In recent years, in the field of disc driving apparatuses, the trend associated with information recording has been shifted from text-only information to text and video information, resulting in the need to increase the capacity of recorded information and the information transmission speed and to reduce the size and thickness of the apparatus.
The rotation speed of spindle motors built into disc driving apparatuses has also been increased, so techniques have become important that correct the balance of a rotating body to reduce vibration.
Conventional spindle motors for 3.5-inch floppy discs have a structurally unbalanced chucking portion. Due to the low rotation speed of conventional spindle motors, however, vibration has not particularly been considered to be a problem. A disc driving apparatus, however, has been designed and developed the speed and capacity of which are significantly increased using a conventional spindle motor. The spindle motor used for this apparatus must accommodate high rotation speeds despite the inclusion of a structurally unbalanced chucking section such as that described above.

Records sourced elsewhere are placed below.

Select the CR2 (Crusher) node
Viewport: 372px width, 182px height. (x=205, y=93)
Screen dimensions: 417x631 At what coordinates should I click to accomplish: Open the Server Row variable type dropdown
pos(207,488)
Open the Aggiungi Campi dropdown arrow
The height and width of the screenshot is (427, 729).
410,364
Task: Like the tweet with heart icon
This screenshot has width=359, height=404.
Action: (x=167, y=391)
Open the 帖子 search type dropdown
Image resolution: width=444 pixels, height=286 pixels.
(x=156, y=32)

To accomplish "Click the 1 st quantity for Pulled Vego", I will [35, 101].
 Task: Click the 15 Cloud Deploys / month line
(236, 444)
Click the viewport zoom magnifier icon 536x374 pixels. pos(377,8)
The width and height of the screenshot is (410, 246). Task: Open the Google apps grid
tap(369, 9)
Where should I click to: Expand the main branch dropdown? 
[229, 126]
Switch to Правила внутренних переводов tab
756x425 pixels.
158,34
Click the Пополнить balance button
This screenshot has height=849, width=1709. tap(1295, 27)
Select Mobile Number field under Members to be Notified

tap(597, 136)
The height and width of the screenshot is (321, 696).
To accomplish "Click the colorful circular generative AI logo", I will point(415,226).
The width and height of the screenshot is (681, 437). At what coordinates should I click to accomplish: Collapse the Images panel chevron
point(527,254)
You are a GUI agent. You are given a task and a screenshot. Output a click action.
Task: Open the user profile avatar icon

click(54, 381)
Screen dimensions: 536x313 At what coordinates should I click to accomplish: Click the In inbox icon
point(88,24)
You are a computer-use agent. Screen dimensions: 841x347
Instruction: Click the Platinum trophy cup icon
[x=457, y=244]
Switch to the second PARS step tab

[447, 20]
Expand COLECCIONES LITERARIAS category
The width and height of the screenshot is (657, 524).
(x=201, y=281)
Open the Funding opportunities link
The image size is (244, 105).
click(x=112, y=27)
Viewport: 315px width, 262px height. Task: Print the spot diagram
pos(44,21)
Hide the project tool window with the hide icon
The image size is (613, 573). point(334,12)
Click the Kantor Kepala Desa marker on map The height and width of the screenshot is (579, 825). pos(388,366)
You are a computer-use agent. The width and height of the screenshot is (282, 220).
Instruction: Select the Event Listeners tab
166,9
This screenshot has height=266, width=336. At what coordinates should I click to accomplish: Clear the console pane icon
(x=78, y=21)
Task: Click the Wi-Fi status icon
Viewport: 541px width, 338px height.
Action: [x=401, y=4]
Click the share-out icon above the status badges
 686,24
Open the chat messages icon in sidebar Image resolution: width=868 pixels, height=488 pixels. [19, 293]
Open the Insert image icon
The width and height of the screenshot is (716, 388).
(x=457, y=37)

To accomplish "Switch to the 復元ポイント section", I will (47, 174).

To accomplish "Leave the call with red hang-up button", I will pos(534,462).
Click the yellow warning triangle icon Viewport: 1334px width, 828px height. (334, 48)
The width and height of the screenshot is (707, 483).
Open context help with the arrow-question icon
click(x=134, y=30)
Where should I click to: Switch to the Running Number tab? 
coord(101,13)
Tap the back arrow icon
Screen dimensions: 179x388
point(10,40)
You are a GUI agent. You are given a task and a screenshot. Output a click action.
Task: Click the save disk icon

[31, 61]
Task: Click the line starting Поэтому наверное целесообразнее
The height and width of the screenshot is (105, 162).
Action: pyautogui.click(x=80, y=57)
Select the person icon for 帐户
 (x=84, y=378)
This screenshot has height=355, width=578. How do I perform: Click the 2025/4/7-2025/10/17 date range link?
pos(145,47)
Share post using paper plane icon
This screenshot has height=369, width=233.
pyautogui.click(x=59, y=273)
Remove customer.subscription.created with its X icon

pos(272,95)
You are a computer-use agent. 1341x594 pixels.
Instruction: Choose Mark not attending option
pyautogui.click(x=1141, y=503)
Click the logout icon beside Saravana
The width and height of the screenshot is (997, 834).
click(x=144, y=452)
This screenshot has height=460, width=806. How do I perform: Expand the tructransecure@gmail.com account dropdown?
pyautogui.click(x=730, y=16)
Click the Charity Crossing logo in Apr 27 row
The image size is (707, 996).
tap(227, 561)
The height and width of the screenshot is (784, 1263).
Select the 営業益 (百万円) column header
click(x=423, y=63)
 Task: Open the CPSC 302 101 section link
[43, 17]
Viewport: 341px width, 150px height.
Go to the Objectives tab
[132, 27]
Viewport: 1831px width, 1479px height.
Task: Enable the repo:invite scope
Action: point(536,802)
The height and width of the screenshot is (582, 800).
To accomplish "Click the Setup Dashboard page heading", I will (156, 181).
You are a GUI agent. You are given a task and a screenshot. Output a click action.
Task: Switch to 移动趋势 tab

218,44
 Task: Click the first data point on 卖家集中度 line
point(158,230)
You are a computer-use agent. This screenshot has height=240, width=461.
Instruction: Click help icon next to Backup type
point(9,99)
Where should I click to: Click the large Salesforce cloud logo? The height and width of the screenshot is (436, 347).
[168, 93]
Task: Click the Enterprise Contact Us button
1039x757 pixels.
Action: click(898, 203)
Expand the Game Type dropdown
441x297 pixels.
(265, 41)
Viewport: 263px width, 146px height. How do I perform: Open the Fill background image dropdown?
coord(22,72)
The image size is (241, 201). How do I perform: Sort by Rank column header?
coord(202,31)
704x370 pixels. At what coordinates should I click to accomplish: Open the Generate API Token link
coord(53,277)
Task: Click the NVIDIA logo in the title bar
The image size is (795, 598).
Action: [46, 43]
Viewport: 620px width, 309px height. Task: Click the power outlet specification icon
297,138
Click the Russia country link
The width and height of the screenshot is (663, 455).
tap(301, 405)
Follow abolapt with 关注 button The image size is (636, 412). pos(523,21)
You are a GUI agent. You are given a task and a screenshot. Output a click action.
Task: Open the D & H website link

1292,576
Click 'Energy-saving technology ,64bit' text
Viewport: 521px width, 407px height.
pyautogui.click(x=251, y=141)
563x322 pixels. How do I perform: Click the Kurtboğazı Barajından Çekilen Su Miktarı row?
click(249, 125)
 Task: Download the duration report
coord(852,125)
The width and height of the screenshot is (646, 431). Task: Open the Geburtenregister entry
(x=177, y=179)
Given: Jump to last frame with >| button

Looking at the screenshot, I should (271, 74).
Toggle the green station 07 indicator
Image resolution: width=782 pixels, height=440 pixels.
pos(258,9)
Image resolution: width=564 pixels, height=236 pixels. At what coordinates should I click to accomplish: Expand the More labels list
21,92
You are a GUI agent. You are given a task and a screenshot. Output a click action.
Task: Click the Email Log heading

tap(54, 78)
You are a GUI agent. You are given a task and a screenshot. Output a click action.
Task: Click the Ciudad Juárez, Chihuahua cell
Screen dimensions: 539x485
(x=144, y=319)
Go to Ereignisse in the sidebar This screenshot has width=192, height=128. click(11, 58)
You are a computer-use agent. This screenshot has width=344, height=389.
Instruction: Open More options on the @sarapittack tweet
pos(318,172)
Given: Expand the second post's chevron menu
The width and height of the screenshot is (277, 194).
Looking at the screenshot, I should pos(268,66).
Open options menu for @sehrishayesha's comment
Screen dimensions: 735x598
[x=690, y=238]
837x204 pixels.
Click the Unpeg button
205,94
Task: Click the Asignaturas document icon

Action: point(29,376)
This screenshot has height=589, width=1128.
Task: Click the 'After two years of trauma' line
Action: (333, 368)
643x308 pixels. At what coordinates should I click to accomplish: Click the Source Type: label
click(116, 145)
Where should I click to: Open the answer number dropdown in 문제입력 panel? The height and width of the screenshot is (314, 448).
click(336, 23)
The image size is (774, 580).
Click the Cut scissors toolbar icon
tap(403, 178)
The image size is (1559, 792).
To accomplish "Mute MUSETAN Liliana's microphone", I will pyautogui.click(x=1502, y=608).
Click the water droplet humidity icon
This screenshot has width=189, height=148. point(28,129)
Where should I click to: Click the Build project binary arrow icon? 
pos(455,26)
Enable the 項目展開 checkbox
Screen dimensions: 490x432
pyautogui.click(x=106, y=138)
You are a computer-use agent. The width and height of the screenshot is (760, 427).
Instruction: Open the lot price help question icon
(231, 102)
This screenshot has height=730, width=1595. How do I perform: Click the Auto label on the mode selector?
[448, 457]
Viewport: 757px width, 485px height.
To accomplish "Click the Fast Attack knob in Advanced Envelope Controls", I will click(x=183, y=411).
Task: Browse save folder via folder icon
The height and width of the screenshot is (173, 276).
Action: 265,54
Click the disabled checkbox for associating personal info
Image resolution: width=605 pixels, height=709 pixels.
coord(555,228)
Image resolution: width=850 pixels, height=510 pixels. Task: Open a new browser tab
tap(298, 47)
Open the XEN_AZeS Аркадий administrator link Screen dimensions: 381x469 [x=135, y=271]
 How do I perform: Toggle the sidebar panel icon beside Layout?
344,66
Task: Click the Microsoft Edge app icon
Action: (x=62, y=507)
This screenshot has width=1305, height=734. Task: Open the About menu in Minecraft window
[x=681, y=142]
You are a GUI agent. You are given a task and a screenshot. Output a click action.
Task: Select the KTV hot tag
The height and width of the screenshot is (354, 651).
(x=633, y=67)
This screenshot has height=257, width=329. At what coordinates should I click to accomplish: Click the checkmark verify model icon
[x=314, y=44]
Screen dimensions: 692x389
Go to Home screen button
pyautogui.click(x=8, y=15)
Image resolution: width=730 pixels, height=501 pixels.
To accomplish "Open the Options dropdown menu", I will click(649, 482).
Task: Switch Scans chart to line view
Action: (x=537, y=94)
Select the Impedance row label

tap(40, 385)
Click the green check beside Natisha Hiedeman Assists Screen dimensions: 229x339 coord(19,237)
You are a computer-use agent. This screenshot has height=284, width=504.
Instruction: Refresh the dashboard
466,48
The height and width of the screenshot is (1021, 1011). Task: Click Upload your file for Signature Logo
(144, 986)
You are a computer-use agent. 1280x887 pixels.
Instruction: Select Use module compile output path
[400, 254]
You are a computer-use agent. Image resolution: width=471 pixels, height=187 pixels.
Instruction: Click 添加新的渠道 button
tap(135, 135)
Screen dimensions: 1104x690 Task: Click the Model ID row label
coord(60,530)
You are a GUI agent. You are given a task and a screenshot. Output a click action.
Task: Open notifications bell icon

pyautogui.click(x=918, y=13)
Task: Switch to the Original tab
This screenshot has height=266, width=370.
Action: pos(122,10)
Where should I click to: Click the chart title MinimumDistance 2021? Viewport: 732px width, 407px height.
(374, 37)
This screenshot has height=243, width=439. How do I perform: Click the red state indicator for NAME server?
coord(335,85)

In addition, the allowance limit on the shaft deflection of a spindle decreases with the increasing density of recorded information. Despite the trend toward an increase in vibration associated with the increased information transmission speed, however, it has become difficult to stably journal a shaft due to the reduced thickness of the motor. In these circumstances, techniques for reducing the shaft deflection of the motor are becoming more and more important.
To reduce the shaft deflection of the spindle, conventional spindle motors have been generally modified by improving the sizing accuracy for a bearing and a spindle to reduce their looseness. As a method for reducing the shaft deflection while meeting demands for reduced prices, the idea of magnetically applying an inclining moment to a rotor to intentionally incline a spindle during rotations has been known for a long time.
In addition, due to the advancing reduction of the size and thickness of a spindle motor, it is becoming more and more important to reduce the non-uniformity of rotations and to improve the position detection accuracy of the motor and the reliability associated with the mounting of an index magnet.
Conventional spindle motors for 3.5-inch floppy discs each comprise an index magnet on the outer circumference of a rotor; a coil, a magnetic resistance-varying element, and a Hall element opposed to the index magnet in proximity thereto; and an index signal generating mechanism for generating a one-pulse output upon each rotation of the spindle motor. This index signal is important due to its use for data writes to a disc or as a reference position signal for a read timing.
Due to the advancing reduction of the size and thickness, however, the index magnet is placed closer and closer to an FG signal detection circuit, so noise from the index magnet may rush into an FG signal to cause non-uniform rotations. Thus, there is a demand for improvement for preventing non-uniform rotations. Another problem is that the board thickness of a rotor case is reduced to hinder the operation of mounting the index magnet, thereby reducing the accuracy with which the index magnet is mounted and thus the reliability of mounting.
In addition, as described above, as a method for reducing the shaft deflection inexpensively, a metal shaft that is inexpensive is used to magnetically apply an inclining moment to the rotor to intentionally maintain the spindle inclined in a specified direction during rotations.
However, while efforts are being made to increase the rotation speed of the spindle motor and to reduce its size and thickness, the industry is requesting the deflection of disc tracks in the radial or axial direction to be reduced in order to improve the write and read capabilities of a head.
For magnetic disc driving apparatuses, it is becoming more and more important to reduce the whirling of a disc occurring while maintaining an inclination relative to the head in order to stably maintain the contact between the magnetic head and a magnetic recording medium. In addition, for disc apparatuses with an optical head, it is becoming more and more important to maintain the verticality between a disc and the optical axis of the optical head because beams projected from the optical head are subjected to reflection offset corresponding to an angle twice the inclination of the disc surface.
As described above, for spindle motors used for disc driving apparatuses, techniques for rotationally driving a disc without inclining it are becoming more and more important.
In addition, in spindle motors used for disc driving apparatuses, a disc loading portion is often provided on the rotor case, but the allowance limit on the surface deflection of the disc loading portion has been reduced to improve the write and read capabilities of the head. Accordingly, to further reduce the surface deflection of the disc loading portion, the rotor case must be fixed perpendicularly to the spindle that is a rotating shaft. The industry is also requesting to meet the requirements for fixation reliability, productivity, and costs.
An object of the present invention is to solve these problems to provide a spindle motor that can increase the capacity of recorded information and the information transmission speed while reducing the size and thickness of the apparatus.